An Athens food tour is a great way to gain an introduction into Greek food culture. The benefits of doing this type of tour are abundant.
Firstly, an Athens food tour gives you the opportunity to get your bearings in Athens. You have an expert local on hand to answer all of your questions and tell you the best spots in town.
Secondly, you have the chance to sample a diverse range of sumptuous Greek cuisines. Athens food tours take you to the quaint Athenian backstreets, away from the tourist hordes. Consequently, you know that you are dining at places frequented by locals as opposed to tourist traps.
- 1 Why Take an Athens Food Tour?
- 2 Athens Food Tour Highlights
- 2.1 Learning the History of Greek Coffee
- 2.2 Sampling Koulouri
- 2.3 Browsing Local Delicatessens
- 2.4 Discovering Greek Mastic
- 2.5 Indulging in Sweet, Sticky Baklava
- 2.6 Trying the “Best” Souvlaki in Athens
- 2.7 Navigating Athens Central Market
- 2.8 Enjoying Classic Taverna Dishes
- 2.9 Falling in Love with Sweet Bougatsa Pastry
- 3 Suggested Athens Foodie Experiences
Why Take an Athens Food Tour?
Are you on the fence about booking an Athens food tour? A few reasons as to why you may want to consider this type of foodie travel experience are detailed below.
I have lived in Athens for the last three years now. I did a food tour when I first arrived in the city and to this day, it remains one of my fondest memories in Greece.
Disclaimer: This Athens food tour article may contain affiliate links. This means that if you opt to make a purchase through some of the links contained on this page, I may receive a small amount of commission. This is charged at no extra cost to you.
Greek Cuisine is More than Just Souvlaki
Fasolakia. Gemista. Kolokithokeftedes. Loukoumades. Greek cuisine is far more than just souvlaki and gyros.
However, you will often find that touristic tavernas in Plaka, Thissio and Monastiraki mostly serve famous Greek dishes that tourists are aware of.
Dishes such as moussaka, souvlaki and pastitsio are hearty and delicious. However, nobody wants to eat the same thing every day. Touristic restaurants will give you the impression that Greek food options are limited and this couldn’t be farther from the truth.
Greek food is incredibly varied. I have lived here for three years and I am still frequently discovering new favourite delicacies. Additionally, it is worth noting that Greek cuisine boasts plenty of vegetarian and vegan options.
Different regions of Greece each have their own specialties. For example, country sausages and smoked metsovone cheese are famous delicacies in the Metsovo region of Northern Greece. However, they are seldom eaten elsewhere.
Similarly, Ioannina and the Epirus region of Greece is known for its various pies and pastries. Cretan cuisine is a different kettle of fish entirely. An Athens food tour is your opportunity to really uncover the secrets of Greek food besides just the popular classics.

:: DATA EXCERPTS ::
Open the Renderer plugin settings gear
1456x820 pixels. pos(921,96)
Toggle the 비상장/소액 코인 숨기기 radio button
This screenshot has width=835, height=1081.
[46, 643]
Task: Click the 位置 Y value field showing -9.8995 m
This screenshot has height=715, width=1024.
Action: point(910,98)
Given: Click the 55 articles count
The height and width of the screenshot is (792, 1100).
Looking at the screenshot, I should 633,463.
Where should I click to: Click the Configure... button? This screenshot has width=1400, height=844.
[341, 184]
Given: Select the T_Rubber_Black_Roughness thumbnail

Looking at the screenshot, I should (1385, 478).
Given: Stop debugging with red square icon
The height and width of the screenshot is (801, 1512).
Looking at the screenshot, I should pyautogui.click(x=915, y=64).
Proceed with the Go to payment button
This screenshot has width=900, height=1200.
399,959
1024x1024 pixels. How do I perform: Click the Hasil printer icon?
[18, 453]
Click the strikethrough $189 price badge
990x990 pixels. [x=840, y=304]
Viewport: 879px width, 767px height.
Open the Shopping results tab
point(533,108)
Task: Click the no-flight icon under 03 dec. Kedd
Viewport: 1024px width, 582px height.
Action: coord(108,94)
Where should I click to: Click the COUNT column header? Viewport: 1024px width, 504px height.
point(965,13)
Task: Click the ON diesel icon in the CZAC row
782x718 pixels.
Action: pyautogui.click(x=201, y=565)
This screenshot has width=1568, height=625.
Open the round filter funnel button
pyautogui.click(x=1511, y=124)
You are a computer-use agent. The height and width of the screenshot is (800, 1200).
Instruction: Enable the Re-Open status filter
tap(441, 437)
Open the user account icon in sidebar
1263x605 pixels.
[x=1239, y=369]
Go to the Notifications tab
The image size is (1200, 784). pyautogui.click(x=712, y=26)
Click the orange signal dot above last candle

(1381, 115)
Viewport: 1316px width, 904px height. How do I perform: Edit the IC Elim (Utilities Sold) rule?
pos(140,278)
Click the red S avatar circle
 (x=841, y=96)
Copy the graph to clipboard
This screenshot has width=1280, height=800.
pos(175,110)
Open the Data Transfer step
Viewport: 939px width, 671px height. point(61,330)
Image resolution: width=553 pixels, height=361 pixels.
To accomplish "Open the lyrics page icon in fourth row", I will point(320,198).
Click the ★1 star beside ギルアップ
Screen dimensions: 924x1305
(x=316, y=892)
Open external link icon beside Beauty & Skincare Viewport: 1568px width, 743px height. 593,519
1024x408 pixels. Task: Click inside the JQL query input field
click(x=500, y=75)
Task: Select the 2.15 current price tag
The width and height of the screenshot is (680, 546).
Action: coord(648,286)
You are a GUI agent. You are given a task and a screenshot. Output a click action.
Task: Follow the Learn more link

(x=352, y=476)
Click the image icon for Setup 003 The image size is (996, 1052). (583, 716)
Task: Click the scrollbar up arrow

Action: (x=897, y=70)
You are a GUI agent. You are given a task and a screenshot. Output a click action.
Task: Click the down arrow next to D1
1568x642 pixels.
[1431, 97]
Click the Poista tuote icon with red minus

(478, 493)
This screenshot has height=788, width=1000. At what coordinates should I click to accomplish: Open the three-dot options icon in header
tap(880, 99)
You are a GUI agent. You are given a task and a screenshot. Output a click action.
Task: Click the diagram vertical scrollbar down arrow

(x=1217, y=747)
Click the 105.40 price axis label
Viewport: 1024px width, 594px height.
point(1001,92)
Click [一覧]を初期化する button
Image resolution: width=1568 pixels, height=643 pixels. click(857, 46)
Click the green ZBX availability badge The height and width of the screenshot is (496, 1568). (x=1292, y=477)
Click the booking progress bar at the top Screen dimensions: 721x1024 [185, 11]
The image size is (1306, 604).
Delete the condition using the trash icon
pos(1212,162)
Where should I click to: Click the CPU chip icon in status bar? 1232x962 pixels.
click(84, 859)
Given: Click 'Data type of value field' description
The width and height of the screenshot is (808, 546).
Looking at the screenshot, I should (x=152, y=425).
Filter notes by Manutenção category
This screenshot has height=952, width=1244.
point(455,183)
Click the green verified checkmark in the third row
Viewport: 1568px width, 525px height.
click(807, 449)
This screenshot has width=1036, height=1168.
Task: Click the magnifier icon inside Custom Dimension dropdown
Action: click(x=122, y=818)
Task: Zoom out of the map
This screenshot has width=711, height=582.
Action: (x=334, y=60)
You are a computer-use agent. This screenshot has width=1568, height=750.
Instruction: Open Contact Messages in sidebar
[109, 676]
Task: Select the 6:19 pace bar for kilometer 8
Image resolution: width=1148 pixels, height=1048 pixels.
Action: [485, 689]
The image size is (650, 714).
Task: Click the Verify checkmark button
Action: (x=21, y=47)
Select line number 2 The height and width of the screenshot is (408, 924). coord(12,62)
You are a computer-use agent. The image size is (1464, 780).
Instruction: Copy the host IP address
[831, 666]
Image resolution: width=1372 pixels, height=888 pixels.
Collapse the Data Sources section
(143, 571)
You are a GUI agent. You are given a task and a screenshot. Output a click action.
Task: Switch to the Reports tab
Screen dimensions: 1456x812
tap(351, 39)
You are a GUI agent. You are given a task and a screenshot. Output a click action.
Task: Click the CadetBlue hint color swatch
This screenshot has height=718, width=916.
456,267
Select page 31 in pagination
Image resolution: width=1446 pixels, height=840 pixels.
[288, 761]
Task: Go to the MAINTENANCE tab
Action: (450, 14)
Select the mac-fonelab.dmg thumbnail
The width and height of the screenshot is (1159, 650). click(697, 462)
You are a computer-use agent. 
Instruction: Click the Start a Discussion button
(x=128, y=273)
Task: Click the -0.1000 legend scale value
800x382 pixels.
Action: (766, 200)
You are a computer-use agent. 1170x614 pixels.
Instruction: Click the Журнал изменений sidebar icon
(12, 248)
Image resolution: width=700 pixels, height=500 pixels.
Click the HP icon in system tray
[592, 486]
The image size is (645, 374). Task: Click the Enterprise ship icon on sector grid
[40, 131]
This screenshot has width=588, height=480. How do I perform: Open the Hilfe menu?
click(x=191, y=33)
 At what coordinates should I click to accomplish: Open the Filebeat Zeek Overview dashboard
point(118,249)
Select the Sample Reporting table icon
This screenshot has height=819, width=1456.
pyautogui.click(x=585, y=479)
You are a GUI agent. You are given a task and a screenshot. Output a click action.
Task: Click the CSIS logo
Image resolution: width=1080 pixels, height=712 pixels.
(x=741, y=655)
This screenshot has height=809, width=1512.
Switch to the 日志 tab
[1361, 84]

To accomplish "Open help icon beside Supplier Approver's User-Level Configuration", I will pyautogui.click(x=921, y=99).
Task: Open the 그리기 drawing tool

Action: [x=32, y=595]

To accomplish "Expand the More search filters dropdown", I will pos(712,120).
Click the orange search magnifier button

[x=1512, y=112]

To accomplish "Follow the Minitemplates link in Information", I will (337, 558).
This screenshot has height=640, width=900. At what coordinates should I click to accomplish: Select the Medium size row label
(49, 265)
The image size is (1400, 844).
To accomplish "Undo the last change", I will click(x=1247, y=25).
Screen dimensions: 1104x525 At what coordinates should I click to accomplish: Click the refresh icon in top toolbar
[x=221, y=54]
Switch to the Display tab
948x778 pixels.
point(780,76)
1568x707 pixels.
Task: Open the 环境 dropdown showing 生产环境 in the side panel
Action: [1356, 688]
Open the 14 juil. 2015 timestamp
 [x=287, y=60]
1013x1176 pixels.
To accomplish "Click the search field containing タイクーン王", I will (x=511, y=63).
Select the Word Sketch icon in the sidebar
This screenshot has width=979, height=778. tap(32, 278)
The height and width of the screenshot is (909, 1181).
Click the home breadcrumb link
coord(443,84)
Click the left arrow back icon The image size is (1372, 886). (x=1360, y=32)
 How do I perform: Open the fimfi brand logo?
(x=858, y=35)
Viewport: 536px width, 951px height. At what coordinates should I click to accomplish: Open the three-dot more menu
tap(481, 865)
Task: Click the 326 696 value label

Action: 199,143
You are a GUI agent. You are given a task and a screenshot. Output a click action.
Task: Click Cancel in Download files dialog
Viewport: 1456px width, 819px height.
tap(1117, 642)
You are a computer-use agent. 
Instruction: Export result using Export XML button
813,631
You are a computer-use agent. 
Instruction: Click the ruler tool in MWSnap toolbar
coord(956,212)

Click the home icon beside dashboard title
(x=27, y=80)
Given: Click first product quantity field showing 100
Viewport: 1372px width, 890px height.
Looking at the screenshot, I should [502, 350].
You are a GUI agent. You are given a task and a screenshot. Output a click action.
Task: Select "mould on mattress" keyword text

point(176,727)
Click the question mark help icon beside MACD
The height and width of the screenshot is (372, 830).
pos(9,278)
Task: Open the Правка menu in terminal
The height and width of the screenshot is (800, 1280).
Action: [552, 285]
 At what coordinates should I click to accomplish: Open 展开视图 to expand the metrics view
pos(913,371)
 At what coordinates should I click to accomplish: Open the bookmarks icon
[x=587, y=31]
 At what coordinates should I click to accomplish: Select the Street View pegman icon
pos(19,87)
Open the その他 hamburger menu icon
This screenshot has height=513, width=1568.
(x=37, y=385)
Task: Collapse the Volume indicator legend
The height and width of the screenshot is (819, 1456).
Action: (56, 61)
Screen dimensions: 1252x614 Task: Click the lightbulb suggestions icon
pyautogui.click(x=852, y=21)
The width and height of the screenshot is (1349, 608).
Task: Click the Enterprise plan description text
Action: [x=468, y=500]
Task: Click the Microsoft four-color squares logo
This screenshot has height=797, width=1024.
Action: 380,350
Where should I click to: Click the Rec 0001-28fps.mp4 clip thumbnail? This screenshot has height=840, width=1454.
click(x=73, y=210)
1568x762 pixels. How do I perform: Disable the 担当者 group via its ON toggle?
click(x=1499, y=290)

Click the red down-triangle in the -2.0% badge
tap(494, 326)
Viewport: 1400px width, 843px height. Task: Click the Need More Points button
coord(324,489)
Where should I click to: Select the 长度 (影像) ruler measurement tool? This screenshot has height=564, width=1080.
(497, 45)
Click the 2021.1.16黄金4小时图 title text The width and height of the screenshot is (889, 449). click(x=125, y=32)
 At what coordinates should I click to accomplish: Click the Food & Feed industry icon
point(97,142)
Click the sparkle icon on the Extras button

:: WHAT TO PRODUCE ::
Rewrite the Athens food tour passage from "Greek food is" to "the popular classics.", changing "delicacies" to "treats" throughout. The lines above aren't needed for this.

:: SOLUTION FOR THIS TASK ::
Greek food is incredibly varied. I have lived here for three years and I am still frequently discovering new favourite treats. Additionally, it is worth noting that Greek cuisine boasts plenty of vegetarian and vegan options.
Different regions of Greece each have their own specialties. For example, country sausages and smoked metsovone cheese are famous treats in the Metsovo region of Northern Greece. However, they are seldom eaten elsewhere.
Similarly, Ioannina and the Epirus region of Greece is known for its various pies and pastries. Cretan cuisine is a different kettle of fish entirely. An Athens food tour is your opportunity to really uncover the secrets of Greek food besides just the popular classics.